What is Section 504?
The Rehabilitation Act of 1973 (Section 504) is a one sentence civil rights law that prohibits agencies that receive federal funding from discriminating against persons with disabilities on the basis of disability. There are also several federal regulations, passed by the DOE, that specifically tell schools how to implement Section 504 requirements.
What is the Purpose of Section 504?
Section 504's main emphasis in the schools is equal educational opportunity, which is mainly accomplished by providing appropriate classroom accommodations to eligible disabled students. Section 504 also requires that eligible students are afforded an equal opportunity to participate in school extracurricular and nonacademic activities.
Section 504 is a nondiscrimination statute. The results of the disability must be that the student is unable to achieve equal access or benefit from the school's program and activities as compared to a nondisabled peer. The existence of a physical or mental impairment does not mean that the child automatically qualifies under Section 504.
Who Is Disabled Under Section 504?
An eligible Section 504 student is one with
1. a physical or mental impairment
2. that substantially limits learning or another major life activity
The major life activities that were previously provided as examples were breathing, walking, seeing, hearing, learning, etc. Through the ADA Amendment Act, Congress has provided examples of additional major life activities including major bodily functions (immune system, normal cell growth), as well as sleeping, standing, lifting, bending, reading, concentrating, thinking, and communicating. The major life activities in Section 504 regulations have always meant to be examples and not an exclusive or exhaustive listing.
Unlike the IDEA, Section 504 does not list a few disabilities (each with strict eligibility criteria) which result in eligibility. Instead, a broad formula is used to include many more disabilities. Specific physical or mental impairments are not listed in the regulations, " because of the difficulty of ensuring the comprehensiveness of any such list."

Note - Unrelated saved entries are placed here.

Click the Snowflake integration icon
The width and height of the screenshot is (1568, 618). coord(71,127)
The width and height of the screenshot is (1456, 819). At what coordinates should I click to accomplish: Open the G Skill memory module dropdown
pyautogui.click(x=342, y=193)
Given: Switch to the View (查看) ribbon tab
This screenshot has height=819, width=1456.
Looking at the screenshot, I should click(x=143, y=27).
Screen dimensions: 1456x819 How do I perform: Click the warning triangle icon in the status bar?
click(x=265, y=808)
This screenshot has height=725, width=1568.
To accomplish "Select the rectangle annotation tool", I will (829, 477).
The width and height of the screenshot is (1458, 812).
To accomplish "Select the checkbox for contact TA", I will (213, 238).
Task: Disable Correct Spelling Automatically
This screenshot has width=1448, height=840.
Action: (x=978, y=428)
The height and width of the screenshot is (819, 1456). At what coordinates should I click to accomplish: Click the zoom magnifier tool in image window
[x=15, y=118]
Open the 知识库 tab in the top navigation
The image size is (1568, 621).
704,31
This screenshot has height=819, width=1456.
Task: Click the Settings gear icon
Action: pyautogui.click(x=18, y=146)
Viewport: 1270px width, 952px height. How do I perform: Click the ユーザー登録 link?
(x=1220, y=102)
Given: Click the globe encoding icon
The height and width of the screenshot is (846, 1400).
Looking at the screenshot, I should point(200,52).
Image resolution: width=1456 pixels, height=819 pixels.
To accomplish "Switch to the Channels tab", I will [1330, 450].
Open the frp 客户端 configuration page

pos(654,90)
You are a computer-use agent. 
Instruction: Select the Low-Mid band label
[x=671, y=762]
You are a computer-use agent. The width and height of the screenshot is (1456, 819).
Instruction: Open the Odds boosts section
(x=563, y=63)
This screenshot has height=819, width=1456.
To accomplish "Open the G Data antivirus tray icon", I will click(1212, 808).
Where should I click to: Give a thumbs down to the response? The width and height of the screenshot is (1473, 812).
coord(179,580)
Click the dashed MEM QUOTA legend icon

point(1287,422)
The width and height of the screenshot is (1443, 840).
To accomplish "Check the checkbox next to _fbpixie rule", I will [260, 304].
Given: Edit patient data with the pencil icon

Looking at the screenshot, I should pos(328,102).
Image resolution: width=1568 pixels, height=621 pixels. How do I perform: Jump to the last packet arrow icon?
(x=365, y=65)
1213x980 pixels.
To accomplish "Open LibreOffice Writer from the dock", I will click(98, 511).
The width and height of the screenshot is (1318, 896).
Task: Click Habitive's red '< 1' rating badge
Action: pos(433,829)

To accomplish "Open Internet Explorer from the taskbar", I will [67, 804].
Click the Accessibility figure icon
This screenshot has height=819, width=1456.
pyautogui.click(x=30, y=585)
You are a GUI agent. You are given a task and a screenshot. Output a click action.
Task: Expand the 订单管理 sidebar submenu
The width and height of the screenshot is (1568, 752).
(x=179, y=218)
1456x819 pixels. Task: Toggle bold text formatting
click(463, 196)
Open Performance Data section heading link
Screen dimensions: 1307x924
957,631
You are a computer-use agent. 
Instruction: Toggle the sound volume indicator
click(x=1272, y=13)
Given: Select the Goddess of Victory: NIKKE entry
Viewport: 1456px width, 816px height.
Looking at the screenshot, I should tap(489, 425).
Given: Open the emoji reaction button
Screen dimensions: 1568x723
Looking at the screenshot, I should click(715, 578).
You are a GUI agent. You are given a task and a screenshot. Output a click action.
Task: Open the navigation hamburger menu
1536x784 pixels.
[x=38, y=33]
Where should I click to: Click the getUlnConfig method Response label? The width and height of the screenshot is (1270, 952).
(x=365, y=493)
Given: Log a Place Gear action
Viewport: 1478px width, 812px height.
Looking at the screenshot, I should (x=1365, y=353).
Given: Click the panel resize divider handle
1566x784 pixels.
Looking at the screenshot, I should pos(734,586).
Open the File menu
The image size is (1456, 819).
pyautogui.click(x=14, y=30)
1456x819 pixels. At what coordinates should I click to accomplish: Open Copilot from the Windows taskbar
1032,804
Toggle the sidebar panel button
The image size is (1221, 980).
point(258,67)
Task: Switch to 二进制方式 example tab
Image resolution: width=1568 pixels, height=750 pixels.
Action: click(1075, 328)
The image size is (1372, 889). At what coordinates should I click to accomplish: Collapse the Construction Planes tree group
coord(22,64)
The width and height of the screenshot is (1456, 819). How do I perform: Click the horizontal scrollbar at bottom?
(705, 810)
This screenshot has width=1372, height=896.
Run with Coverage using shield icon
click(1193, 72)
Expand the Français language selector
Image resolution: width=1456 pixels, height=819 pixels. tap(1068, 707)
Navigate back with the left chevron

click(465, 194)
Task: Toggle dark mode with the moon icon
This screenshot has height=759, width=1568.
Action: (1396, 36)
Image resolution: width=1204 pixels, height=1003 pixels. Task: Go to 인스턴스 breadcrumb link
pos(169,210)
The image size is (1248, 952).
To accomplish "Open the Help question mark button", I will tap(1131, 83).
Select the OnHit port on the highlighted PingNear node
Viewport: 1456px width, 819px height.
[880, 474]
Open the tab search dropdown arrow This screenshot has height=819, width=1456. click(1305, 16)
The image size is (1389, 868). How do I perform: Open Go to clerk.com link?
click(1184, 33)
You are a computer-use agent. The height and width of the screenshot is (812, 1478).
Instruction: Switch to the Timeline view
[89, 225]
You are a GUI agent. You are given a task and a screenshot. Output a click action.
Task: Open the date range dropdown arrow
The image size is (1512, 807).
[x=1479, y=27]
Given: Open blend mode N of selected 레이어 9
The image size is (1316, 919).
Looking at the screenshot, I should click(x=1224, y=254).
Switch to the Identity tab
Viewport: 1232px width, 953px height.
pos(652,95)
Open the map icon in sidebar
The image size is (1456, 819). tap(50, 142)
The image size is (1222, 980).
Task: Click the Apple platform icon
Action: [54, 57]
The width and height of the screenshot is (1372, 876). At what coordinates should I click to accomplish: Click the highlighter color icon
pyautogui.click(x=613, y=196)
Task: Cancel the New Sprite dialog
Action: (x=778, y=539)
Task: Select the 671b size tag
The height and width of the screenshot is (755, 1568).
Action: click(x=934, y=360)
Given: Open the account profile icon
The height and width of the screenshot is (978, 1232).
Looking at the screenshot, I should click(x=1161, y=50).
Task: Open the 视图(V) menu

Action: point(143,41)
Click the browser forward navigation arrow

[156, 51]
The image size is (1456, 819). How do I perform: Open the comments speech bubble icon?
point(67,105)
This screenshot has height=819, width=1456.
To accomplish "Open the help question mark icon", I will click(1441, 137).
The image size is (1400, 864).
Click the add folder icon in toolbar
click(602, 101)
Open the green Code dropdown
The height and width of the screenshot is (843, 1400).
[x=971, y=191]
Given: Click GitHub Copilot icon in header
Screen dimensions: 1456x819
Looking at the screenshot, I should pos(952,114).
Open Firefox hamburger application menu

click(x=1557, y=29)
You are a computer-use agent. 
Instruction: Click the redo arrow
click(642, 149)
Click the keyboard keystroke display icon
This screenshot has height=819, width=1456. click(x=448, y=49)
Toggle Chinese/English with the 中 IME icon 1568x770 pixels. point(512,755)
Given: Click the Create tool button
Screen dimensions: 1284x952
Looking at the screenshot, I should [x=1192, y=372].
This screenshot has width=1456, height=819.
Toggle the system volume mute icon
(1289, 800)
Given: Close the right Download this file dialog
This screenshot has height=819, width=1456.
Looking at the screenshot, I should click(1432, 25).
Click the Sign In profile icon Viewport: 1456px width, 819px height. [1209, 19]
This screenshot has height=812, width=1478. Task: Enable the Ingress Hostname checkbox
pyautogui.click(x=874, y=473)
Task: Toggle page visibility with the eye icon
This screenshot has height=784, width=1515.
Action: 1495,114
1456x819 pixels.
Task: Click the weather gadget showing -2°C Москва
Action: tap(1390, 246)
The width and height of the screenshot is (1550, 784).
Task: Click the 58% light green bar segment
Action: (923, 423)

Section 504 Three Prong Approach To Eligibility:
"Handicapped persons" means any person who:
1. Has a physical or mental impairment which substantially limits one or more major life activities
2. Has a record of an impairment
3. Is regarded as having an impairment
The second and third prong cover persons with a history of a disability or persons who are perceived as having a disability. While a " record of" impairment or being "regarded as having" impairment by the recipient give rise to anti-discrimination protection under Section 504, these two prongs do not trigger the school district's obligation to provide a FAPE. Districts have no duty to refer, evaluate, or place students who qualify under prongs two or three. The only duty as to these students is to not discriminate against them on the basis of the history of impairment or the perception that the child is impaired.